▶ **WHAT IS REQUIRED**: Rewrite every line of the entries below, shifting each coordinate in the answers by adding 108 to it. Leave the pictures out.

◆ ◆ ◆ ◆

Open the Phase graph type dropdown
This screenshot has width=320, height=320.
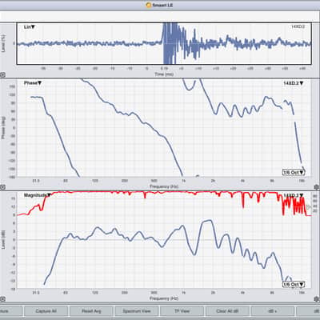[33, 83]
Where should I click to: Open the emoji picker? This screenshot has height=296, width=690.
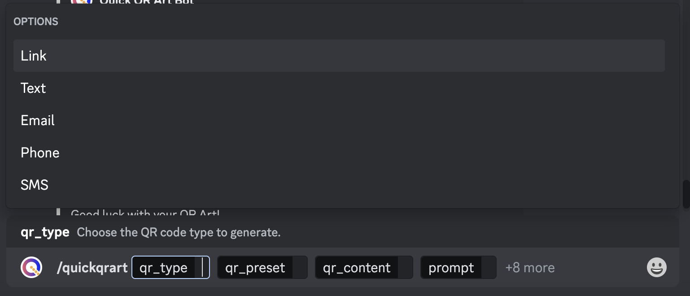[656, 268]

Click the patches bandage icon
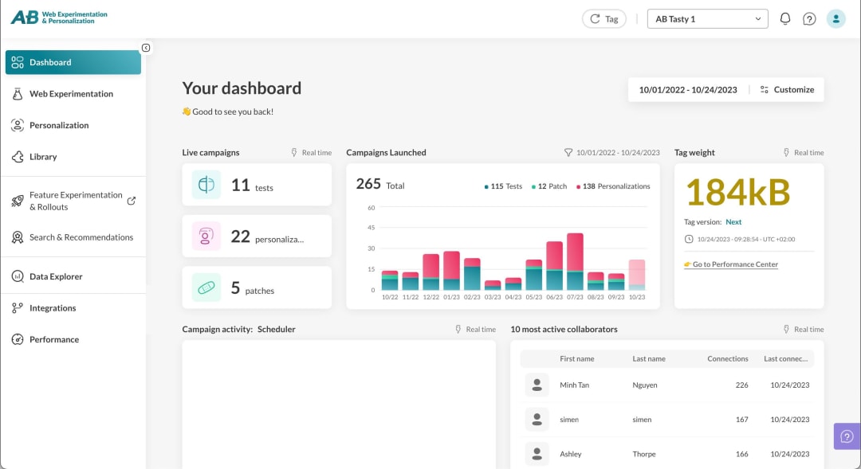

◆ ◆ ◆ ◆

▶ **RESULT OF THE TASK**:
Open the Phase graph type dropdown
This screenshot has width=320, height=320.
[141, 191]
Where should I click to: Open the emoji picker? This screenshot has height=296, width=690.
[764, 376]

Click the patches bandage icon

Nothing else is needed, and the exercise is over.